Several recombinant strategies can be employed to modify frdD for enhanced biochemical characterization:
Affinity Tags for Purification:
N-terminal or C-terminal His6 tags for IMAC purification
Careful placement to avoid interference with membrane integration
TEV or other protease cleavage sites for tag removal
Solubility-Enhancing Tags:
MBP (Maltose Binding Protein) fusions to increase solubility
SUMO fusion for improved folding and solubility
Truncated versions retaining key functional domains
Fluorescent Protein Fusions:
Promoter selection:
Codon optimization:
Adjustment of codon usage for the expression host
Removal of rare codons that may cause translational pausing
Optimization of GC content and removal of secondary structures in mRNA
Directed evolution approaches:
Random mutagenesis libraries to identify variants with improved properties
Selection or screening systems to identify functionally enhanced variants
Targeted mutations can provide valuable insights into structure-function relationships:
| Mutation Type | Purpose | Example Targets in frdD |
|---|---|---|
| Alanine Scanning | Identify essential residues | Conserved residues in transmembrane domains |
| Conservative Substitutions | Test specific chemical properties | Charged residues at protein-protein interfaces |
| Domain Swapping | Map functional regions | Exchange regions with homologous proteins |
| Cysteine Introduction | Enable disulfide crosslinking | Residues at predicted interaction interfaces |
These recombinant approaches can significantly enhance biochemical studies by improving protein yield, stability, and enabling various analytical techniques that would be difficult with the native protein.

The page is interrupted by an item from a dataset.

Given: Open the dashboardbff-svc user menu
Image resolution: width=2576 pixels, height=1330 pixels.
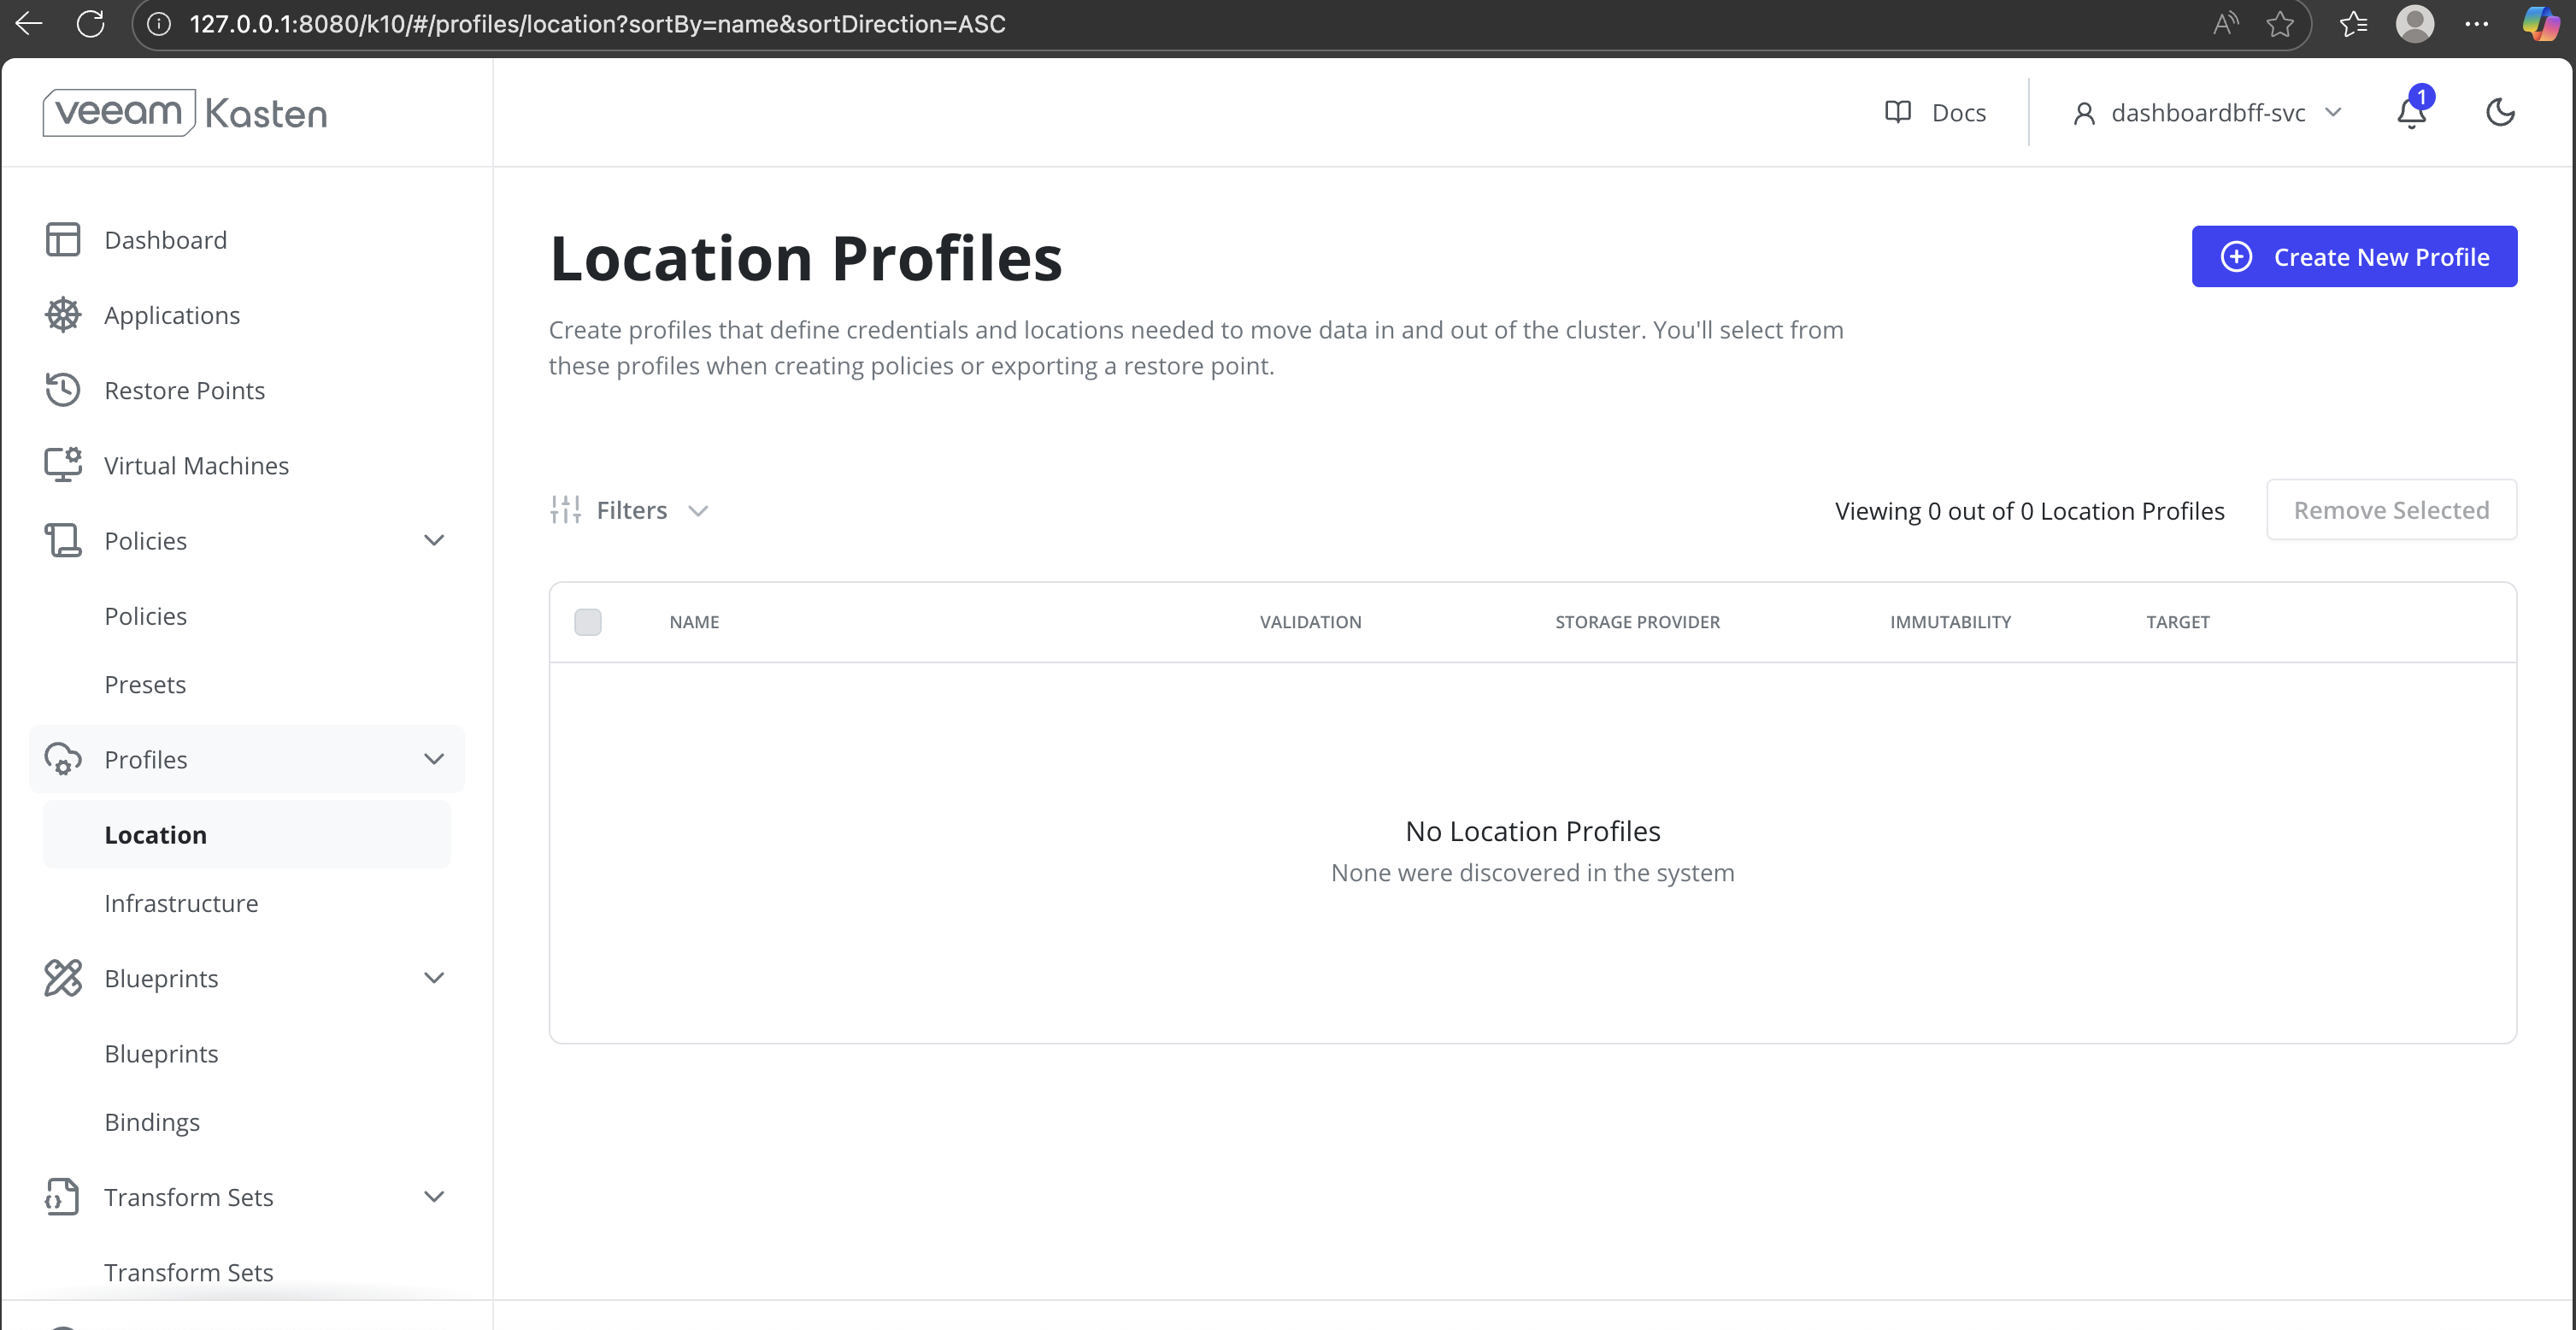Looking at the screenshot, I should point(2208,113).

The function of fumarate reductase subunit D (frdD) in Salmonella enteritidis PT4 can be compared with homologous proteins in other bacterial pathogens to understand both conserved and divergent aspects:
The FrdD family of proteins is highly conserved across many bacterial species, particularly among facultative anaerobes. Comparative analysis reveals:
Sequence conservation:
High sequence similarity in transmembrane domains across Enterobacteriaceae
Greater divergence in loop regions between membrane-spanning segments
Conservation of key residues involved in interaction with other subunits
Structural homology:
Consistent predicted secondary structure (predominantly α-helical)
Similar membrane topology across species
Conserved protein-protein interaction interfaces
| Pathogen | frdD Homolog | Functional Significance | Key Differences from Salmonella |
|---|---|---|---|
| E. coli | frdD | Anaerobic respiration, similar to Salmonella | More extensively studied, crystal structure available |
| Campylobacter jejuni | frdC | Key for colonization of chicken intestine | Part of a three-subunit complex (lacks frdD) |
| Helicobacter pylori | frdC | Essential for colonization of gastric mucosa | Functions in microaerobic environment |
| Mycobacterium tuberculosis | - | Uses alternative fumarate reductase systems | Lacks direct frdD homolog |
While the biochemical function of fumarate reductase is conserved, its role in pathogenesis varies:
Tissue tropism:
Adaptation to host environments:
Understanding these similarities and differences provides valuable context for interpreting research findings and potentially identifies unique aspects of frdD function that could be exploited for Salmonella-specific interventions.